#### [Exercise details]
Could you copy every line of the data that contains "width"?

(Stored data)
↓
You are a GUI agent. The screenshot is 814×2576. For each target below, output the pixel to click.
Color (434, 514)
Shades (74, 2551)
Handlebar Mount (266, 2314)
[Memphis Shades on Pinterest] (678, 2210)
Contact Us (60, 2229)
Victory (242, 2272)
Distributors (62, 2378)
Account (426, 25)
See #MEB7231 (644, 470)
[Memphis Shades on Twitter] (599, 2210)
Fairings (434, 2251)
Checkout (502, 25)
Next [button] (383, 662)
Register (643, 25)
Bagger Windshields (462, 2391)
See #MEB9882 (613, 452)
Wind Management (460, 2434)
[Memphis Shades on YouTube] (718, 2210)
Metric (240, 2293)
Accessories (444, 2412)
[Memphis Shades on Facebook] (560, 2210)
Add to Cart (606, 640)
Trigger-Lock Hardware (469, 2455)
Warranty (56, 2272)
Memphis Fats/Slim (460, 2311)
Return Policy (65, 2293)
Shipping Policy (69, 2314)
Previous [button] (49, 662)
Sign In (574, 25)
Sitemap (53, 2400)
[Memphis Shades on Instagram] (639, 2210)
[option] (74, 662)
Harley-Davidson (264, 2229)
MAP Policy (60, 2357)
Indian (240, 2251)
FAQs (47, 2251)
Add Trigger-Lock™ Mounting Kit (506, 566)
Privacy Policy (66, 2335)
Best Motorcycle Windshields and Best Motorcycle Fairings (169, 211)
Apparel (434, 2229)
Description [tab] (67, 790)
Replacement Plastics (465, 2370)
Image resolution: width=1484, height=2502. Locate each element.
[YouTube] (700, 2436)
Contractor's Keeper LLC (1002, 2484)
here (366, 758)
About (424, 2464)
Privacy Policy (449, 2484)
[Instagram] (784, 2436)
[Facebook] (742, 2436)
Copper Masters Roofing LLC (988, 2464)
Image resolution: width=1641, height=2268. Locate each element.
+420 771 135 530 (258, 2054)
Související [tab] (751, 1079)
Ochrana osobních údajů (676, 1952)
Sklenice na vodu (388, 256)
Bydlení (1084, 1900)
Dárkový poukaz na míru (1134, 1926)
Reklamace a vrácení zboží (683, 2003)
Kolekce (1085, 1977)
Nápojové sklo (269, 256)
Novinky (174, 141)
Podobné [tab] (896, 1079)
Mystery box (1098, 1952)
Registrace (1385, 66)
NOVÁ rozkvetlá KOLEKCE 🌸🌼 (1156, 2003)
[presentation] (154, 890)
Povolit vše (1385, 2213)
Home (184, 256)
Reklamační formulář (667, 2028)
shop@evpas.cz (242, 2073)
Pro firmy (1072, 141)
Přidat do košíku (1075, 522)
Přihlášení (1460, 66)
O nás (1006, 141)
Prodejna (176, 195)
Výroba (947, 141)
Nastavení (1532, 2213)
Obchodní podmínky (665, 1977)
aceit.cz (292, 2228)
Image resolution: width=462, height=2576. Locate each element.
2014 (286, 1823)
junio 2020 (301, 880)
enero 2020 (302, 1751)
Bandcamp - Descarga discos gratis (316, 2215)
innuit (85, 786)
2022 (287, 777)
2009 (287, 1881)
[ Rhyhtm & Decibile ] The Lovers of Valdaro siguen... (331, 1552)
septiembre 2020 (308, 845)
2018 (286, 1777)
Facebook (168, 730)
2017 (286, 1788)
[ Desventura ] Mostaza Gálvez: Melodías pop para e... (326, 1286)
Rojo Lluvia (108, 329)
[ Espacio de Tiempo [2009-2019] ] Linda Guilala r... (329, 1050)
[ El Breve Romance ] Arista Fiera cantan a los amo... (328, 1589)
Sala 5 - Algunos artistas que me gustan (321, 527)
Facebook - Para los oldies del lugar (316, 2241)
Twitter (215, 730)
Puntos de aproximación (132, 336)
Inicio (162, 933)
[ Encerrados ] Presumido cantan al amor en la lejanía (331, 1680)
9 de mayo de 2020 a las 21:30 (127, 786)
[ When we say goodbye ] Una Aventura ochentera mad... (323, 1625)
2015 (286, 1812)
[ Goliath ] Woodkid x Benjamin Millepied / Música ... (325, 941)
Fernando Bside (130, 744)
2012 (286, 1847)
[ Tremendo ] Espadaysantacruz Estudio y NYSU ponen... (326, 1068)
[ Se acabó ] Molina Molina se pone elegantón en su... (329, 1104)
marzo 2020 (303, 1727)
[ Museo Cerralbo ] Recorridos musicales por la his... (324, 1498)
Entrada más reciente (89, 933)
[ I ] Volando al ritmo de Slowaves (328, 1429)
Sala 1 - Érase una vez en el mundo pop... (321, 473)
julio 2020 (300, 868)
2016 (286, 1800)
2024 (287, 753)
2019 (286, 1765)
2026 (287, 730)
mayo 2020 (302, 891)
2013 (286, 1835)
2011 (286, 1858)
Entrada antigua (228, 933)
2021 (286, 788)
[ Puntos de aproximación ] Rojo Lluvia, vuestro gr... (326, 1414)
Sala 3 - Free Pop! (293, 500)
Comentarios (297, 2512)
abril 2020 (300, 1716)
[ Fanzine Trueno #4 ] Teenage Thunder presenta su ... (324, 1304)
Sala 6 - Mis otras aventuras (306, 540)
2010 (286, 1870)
↑
#### [Expected answer]
Image resolution: width=1484, height=2502. Locate each element.
Image resolution: width=1641, height=2268. Locate each element.
Image resolution: width=462, height=2576. Locate each element.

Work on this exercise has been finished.